F. SURVIVOR'S CLAIMS: (WITHOUT BENEFIT OF A PRESUMPTION)

3. PRESUMPTION: Section 718.303

CASE LISTINGS

DIGESTS

The presumption at Section 718.303 is not applicable to claims filed on or after January 1, 1982. 20 C.F.R. §718.303(c); Smith v. Camco Mining, Inc., 13 BLR 1-17, 1-19, n.3 (1989).

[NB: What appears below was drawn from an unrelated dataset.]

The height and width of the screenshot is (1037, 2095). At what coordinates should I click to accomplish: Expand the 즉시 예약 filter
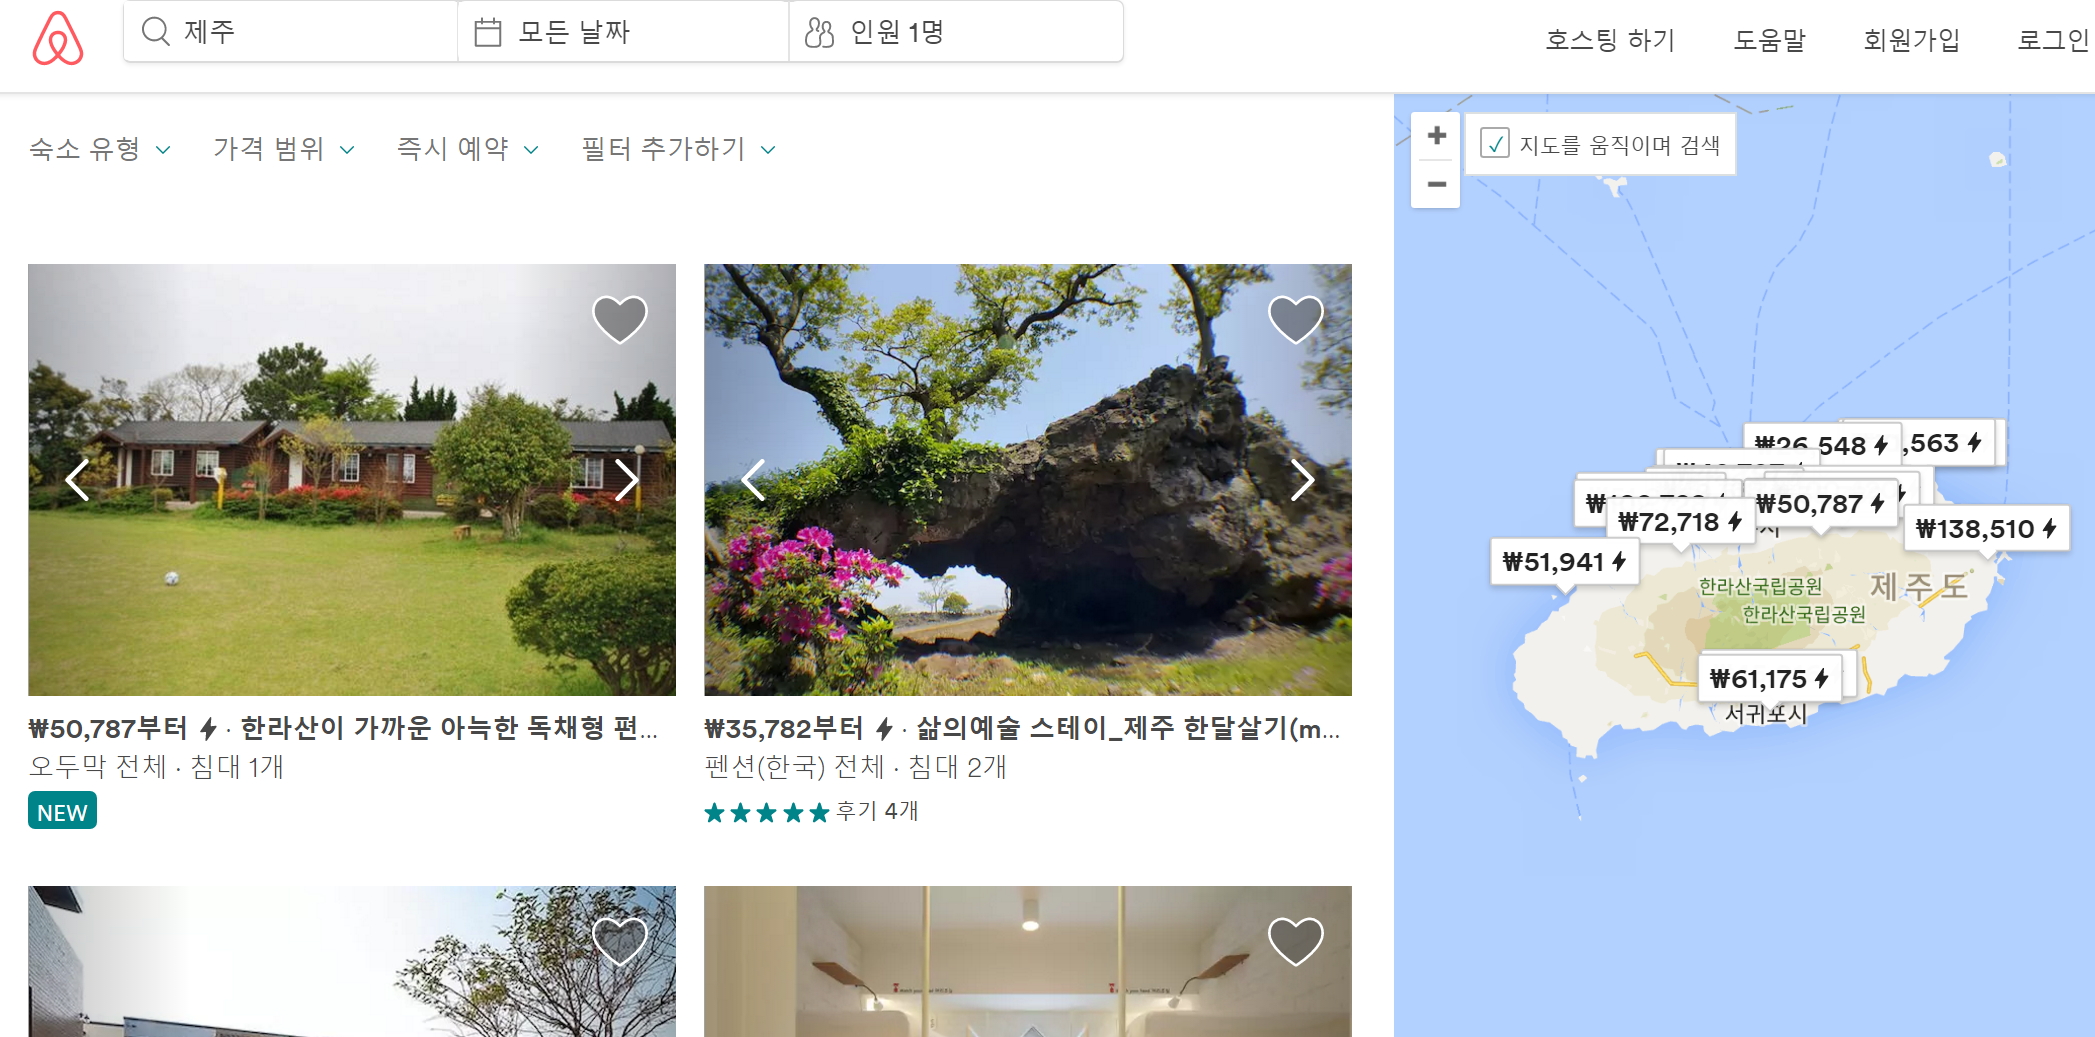pos(468,149)
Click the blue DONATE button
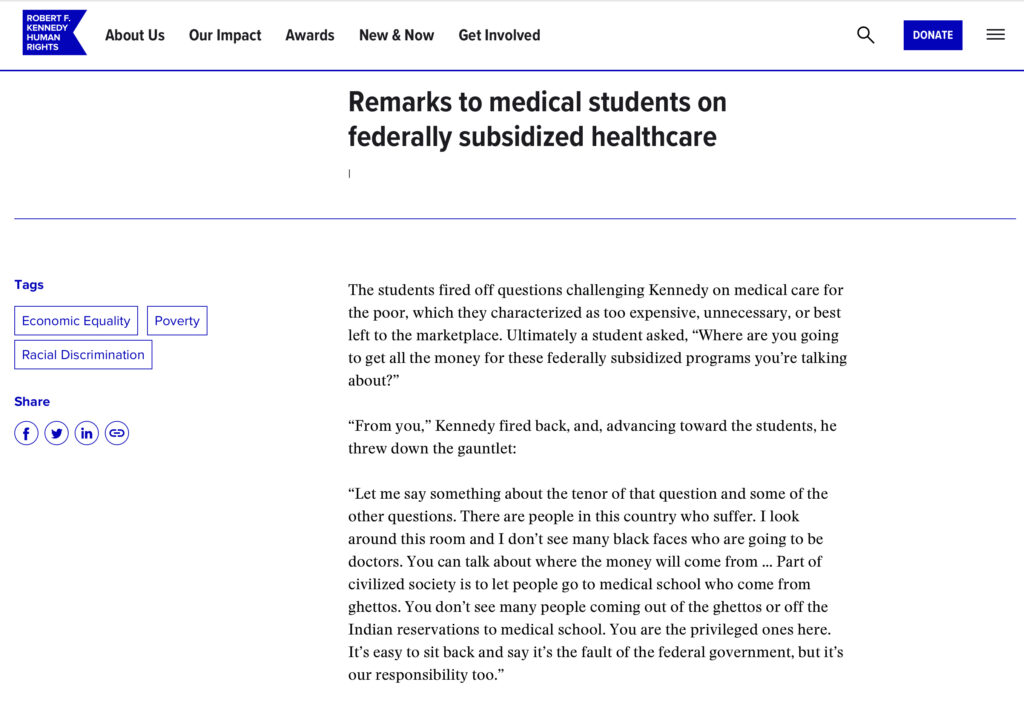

The Board held that the administrative law judge properly relied on the death certificate to raise the presumption in Section §718.303. Smith v. Camco Mining Incorporation, 13 BLR 1-17, 1-22 (1989).

Third Circuit dicta suggests that while Section 410.462 and Section 718.303 each provide a rebuttable presumption of death due to pneumoconiosis where the miner was employed for at least ten years of coal mine employment and died of a respirable disease, claimant need not show that the respirable disease suggests a reasonable possibility of death due to pneumoconiosis under Section 718.303. Marx v. Director, OWCP, 870 F.2d 114, 12 BLR 2-199 (3d Cir. 1989); cf. Hunter v. Director, OWCP, 803 F.2d 800, 9 BLR 2-140 (4th Cir. 1986); Tackett v. Benefits Review Board, 806 F.2d 640, 9 BLR 2-93 (6th Cir. 1986)[in Hunter and Tackett, claimant must establish that the respirable disease reported suggests a reasonable possibility of death due to pneumoconiosis].